## [待办任务]
a. 逐字抄录 House Robber II 这段文本中的一部分：从包含“[LeetCode] House Robber”的字句开始，到“alerting the police.”之后停止。
b. 根据 House Robber II 这段文本，如果同一晚有两间相邻的房子被闯入，安全系统会怎么做？
*** 文本摘录 ***
[LeetCode] House Robber II
阿新 • • 發佈:2018-11-04
1、題目
You are a professional robber planning to rob houses along a street. Each house has a certain amount of money stashed. All houses at this place are arranged in a circle. That means the first house is the neighbor of the last one. Meanwhile, adjacent houses have security system connected and it will automatically contact the police if two adjacent houses were broken into on the same night
Given a list of non-negative integers representing the amount of money of each house, determine the maximum amount of money you can rob tonight without alerting the police.
Example 1:
Input: [2,3,2] Output: 3 Explanation: You cannot rob house 1 (money = 2) and then rob house 3 (money = 2), because they are adjacent houses.
Example 2:
Input: [1,2,3,1] Output: 4 Explanation: Rob house 1 (money = 1) and then rob house 3 (money = 3). Total amount you can rob = 1 + 3 = 4.
*** 提取数据 ***
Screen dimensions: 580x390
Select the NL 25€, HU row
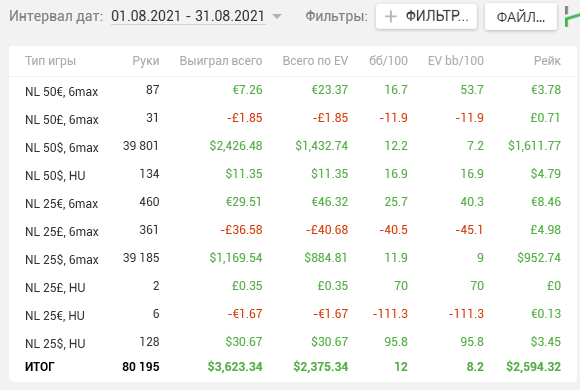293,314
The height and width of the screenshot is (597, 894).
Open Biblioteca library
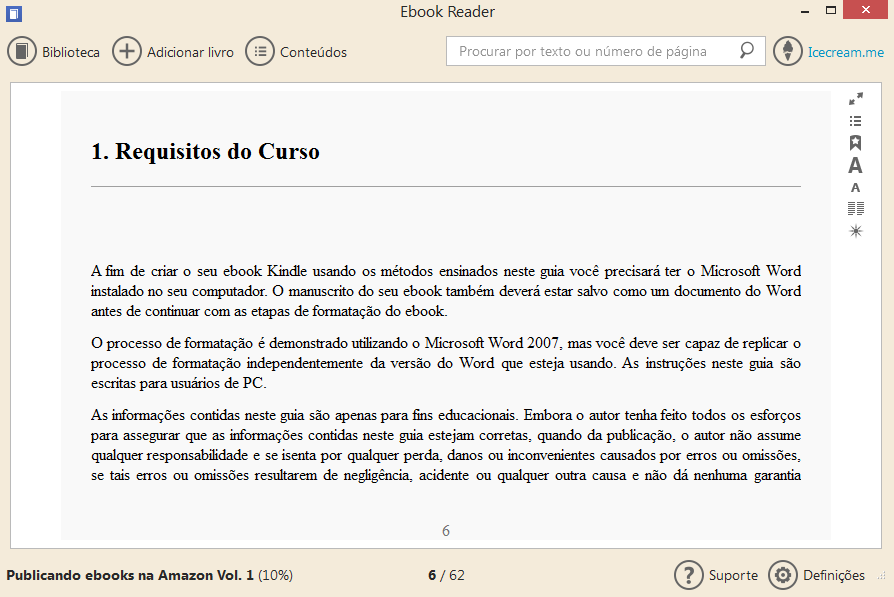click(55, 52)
***
## [完整答案]
a.
[LeetCode] House Robber II
阿新 • • 發佈:2018-11-04
1、題目
You are a professional robber planning to rob houses along a street. Each house has a certain amount of money stashed. All houses at this place are arranged in a circle. That means the first house is the neighbor of the last one. Meanwhile, adjacent houses have security system connected and it will automatically contact the police if two adjacent houses were broken into on the same night
Given a list of non-negative integers representing the amount of money of each house, determine the maximum amount of money you can rob tonight without alerting the police.

b. 它会自动联系警察。